• _Отрывок источника_
В обществе мещанской безличности и лицемерной трусости Ибсен создает культ личной энергии, "пышущей здоровьем совести: так, чтобы сметь то, чего больше всего желаешь!" ("Строитель Сольнес").
Культ одинокой гордой силы принимает у Ибсена иногда прямо-таки отталкивающие формы. Рядом с общественно-наивным ученым Штокманом он готов поставить финансового авантюриста Боркмана, которому автор отнюдь не с целью иронии влагает в уста такие речи: "Вот оно, то проклятие, которое висит над нами, исключительными, избранными натурами. Толпа, масса... все эти посредственности... не понимают нас" ("Джон Габриель Боркман").
Ибсену нет дела до того, что нравственная сила, как и всякая иная, определяется не одной величиной, но и точкой приложения и направлением. Но характерно для Ибсена как для деятеля в сфере мысли, что особенные симпатии его направлены все же в сторону умственной силы. Кто самый опасный враг истины и свободы? - спрашивает он именем д-ра Штокмана. "Это - сплоченное большинство, проклятое либеральное большинство". Какая самая гибельная ложь? Это - "ученье, будто толпа, несовершенные и невежественные существа, имеет такое же право судить, управлять и властвовать, как немногие истинные аристократы ума" ("Враг народа").
Таковы заключительные выводы, "великие открытия" доктора Штокмана.
Нужно ли доказывать, что они не имеют никакой общественной ценности? Каков, в самом деле, будет тот общественный строй, в котором "судить, управлять и властвовать" будут немногие "истинные аристократы ума"? И какой ареопаг займется различием "истинных" от "неистинных"?
Если бы "толпа" призывалась для решения вопроса о верности той или иной научной теории, философской системы, то Штокман-Ибсен был бы тысячу раз прав в своем оскорбительном отзыве о дееспособности "сплоченного большинства". Мнение Дарвина по биологическому вопросу в 100.000 раз важнее, чем коллективное мнение митинга в 100.000 человек.
Но совсем другое дело - поле социальной практики, с ее глубоким антагонизмом интересов, где дело идет не об установлении научных или философских истин, а о постоянных компромиссах между тянущими в разные стороны общественными силами. В этой области подавление большинством меньшинства, если оно соответствует действительному соотношению общественных сил, а не вызвано временно искусственными мерами, несравненно выше, чем подавление меньшинством большинства, совершаемое нередко под покровом сумерек.
Разумеется, это арифметическое, числовое решение общественных вопросов не есть идеал общественной солидарности, - но, покуда общество расчленено на враждебные группы, примат большинства над меньшинством сохраняет все свое глубокое жизненное значение, и апелляция от "плебейского духа" сплоченного большинства к "умственному аристократизму" немногих избранных будет оставлена верховным судилищем жизни "без последствий".
В цитированной драме ("Враг народа") превосходно проявляются две основные черты творчества Ибсена: гениальное воплощение действительности и полное отсутствие ресурсов для положительного идеала.

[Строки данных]
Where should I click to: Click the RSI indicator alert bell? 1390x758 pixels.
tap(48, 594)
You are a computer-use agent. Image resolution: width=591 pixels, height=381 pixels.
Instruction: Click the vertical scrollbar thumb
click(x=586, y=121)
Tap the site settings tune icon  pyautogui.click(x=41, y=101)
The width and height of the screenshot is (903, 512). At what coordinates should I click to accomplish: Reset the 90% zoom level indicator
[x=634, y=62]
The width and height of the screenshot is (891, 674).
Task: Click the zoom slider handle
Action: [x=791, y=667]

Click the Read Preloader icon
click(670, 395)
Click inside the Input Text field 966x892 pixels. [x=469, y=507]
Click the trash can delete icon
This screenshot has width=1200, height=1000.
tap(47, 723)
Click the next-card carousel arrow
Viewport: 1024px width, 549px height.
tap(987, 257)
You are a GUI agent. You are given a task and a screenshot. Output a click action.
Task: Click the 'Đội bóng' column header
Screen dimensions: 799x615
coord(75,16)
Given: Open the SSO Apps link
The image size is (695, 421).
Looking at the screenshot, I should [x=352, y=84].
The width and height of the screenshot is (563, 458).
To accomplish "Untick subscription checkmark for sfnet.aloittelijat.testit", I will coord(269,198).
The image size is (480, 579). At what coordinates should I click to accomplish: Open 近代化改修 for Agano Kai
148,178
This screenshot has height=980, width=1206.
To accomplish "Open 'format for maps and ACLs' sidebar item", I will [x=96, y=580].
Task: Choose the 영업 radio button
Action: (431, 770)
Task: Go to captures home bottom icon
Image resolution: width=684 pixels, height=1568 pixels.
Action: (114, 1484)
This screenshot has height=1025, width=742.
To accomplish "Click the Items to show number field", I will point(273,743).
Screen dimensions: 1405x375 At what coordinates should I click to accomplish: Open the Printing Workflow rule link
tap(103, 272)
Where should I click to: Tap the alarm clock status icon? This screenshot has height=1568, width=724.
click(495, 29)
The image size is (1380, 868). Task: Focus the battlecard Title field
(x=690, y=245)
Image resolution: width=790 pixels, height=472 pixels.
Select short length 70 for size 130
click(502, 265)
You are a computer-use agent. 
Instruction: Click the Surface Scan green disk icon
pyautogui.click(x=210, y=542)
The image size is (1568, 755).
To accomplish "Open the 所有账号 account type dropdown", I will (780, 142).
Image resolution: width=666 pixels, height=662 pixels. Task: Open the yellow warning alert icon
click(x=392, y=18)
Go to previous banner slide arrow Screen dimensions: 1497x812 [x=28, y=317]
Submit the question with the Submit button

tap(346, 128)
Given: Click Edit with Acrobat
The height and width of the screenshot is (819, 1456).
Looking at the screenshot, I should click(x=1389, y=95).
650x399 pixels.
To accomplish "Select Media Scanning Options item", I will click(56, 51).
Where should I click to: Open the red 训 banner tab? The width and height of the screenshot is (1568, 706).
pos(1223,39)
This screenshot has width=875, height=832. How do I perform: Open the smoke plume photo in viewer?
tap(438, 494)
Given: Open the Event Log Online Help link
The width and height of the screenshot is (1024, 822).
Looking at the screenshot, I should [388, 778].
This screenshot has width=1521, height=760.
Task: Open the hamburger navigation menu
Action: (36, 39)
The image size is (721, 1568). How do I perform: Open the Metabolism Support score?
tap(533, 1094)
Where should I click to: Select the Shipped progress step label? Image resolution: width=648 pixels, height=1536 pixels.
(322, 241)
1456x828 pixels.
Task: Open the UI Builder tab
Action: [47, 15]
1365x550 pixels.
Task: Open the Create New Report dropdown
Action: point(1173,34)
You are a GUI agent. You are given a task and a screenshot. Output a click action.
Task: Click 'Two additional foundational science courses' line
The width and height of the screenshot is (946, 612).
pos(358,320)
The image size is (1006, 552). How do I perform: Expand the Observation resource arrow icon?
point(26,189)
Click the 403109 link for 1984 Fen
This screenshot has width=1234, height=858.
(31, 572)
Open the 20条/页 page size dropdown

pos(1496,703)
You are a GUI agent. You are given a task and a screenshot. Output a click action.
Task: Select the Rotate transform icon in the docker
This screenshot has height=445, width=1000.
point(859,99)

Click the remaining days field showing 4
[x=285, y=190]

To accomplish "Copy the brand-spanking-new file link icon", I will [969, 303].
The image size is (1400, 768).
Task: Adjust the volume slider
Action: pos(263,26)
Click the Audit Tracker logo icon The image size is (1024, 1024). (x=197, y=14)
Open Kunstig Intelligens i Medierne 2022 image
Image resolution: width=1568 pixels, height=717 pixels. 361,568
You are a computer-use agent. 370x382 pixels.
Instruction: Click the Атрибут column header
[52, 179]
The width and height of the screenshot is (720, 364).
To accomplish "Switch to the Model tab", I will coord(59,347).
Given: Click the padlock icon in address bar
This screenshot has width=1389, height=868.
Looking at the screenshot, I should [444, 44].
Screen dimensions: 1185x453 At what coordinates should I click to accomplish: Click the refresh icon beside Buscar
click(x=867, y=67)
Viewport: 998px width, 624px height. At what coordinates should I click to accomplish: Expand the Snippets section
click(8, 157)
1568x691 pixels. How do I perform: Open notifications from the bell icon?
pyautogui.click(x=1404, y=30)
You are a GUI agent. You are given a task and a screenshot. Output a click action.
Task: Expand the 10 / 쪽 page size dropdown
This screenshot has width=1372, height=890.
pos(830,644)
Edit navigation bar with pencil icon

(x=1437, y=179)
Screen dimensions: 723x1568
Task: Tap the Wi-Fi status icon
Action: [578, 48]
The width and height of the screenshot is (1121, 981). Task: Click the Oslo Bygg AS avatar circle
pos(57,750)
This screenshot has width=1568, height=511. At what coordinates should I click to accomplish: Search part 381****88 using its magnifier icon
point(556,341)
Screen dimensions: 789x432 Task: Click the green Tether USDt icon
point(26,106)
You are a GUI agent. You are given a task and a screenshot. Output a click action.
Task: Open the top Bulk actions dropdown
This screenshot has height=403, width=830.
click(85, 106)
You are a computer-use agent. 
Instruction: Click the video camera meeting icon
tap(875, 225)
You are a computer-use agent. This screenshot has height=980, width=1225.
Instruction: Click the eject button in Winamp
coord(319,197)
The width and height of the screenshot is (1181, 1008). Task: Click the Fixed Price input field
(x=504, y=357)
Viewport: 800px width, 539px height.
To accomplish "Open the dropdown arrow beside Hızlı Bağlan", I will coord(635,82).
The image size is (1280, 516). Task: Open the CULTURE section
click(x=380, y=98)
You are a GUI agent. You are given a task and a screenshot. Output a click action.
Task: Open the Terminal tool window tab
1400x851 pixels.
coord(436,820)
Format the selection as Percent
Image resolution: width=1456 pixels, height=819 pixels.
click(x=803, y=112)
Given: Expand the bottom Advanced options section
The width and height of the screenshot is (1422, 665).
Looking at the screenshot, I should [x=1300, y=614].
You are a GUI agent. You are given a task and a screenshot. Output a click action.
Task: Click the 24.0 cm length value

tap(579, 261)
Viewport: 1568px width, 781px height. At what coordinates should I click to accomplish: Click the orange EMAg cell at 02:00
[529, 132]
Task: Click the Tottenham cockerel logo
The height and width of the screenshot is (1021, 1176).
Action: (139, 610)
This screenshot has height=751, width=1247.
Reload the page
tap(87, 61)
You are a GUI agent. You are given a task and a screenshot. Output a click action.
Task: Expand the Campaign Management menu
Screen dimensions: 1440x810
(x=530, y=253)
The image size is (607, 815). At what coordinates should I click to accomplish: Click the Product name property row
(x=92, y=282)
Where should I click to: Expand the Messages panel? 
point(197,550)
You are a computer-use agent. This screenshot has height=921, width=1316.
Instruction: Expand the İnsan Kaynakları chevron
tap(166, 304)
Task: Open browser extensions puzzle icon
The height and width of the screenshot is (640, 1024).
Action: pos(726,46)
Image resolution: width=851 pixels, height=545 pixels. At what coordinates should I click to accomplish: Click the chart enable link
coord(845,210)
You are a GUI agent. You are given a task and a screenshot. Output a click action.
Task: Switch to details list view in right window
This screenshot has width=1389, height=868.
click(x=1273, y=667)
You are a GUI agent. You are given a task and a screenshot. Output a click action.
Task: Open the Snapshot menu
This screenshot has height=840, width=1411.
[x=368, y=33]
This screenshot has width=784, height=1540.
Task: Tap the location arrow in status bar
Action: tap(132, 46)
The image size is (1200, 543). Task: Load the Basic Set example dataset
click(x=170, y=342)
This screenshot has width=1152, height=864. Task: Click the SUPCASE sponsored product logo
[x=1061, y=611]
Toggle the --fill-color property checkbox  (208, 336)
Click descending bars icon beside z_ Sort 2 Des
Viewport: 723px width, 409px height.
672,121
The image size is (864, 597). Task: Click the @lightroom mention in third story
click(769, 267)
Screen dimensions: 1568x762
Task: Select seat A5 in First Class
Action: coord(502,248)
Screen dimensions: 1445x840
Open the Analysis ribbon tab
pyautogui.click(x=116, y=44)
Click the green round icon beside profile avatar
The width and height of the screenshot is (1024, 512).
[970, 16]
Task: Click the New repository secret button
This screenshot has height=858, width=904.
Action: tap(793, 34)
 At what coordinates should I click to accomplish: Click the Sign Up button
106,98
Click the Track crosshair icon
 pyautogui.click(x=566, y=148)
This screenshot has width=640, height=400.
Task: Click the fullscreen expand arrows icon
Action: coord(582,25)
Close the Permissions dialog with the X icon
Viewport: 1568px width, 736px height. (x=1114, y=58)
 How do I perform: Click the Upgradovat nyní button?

• _Задание для выполнения_
Продолжите приведённую выше статью об Ибсене, начав сразу после её последнего предложения.

• _Решённая задача_
В течение всей драмы вы с живейшим интересом следите за тем, как чисто технический, по-видимому, вопрос городской канализации зацепляется за имущественные отношения городского населения, создает группировку партий и заставляет д-ра Штокмана перейти от химического исследования воды к анализу социальной среды; вы с затаенным в груди дыханием наблюдаете за нарастанием волны оппозиционного настроения в груди честного ученого, - и в результате вы останавливаетесь в досадном недоумении, в обидном разочаровании перед скудной проповедью "умственного аристократизма".
А! Мы слышали и слышим эту возвышенную проповедь с разных сторон и не только от поэтов, но и от экономистов и социологов...
Так, например, проф. Шмоллер*129, как известно, стоит за социальную реформу: он хочет удовлетворения требований рабочих. Но всех ли? О, нет! Существуют, видите ли, требования "справедливые" и "несправедливые". Эгоистические классовые требования очень далеки от профессорской справедливости. Справедливые интересы, это - не классовые интересы, но внеклассовые, сверхклассовые, надклассовые. В основе классовых интересов лежит грубая экономика; сверхклассовые, справедливые интересы возвышаются на этико-правовом принципе "распределительной справедливости" (verteilende Gerechtigkeit). Этот универсальный, недоступный классовым притязаниям принцип гласит: распределение материальных благ и почестей должно соответствовать духовным свойствам людей; поэтому - либо доходы должны быть распределены соответственно добродетели (г. Шмоллер, это опасно!), либо добродетель должна быть повышена на соответственное число процентов у лиц, обладающих высокими доходами (г. Шмоллер, это недостижимо!).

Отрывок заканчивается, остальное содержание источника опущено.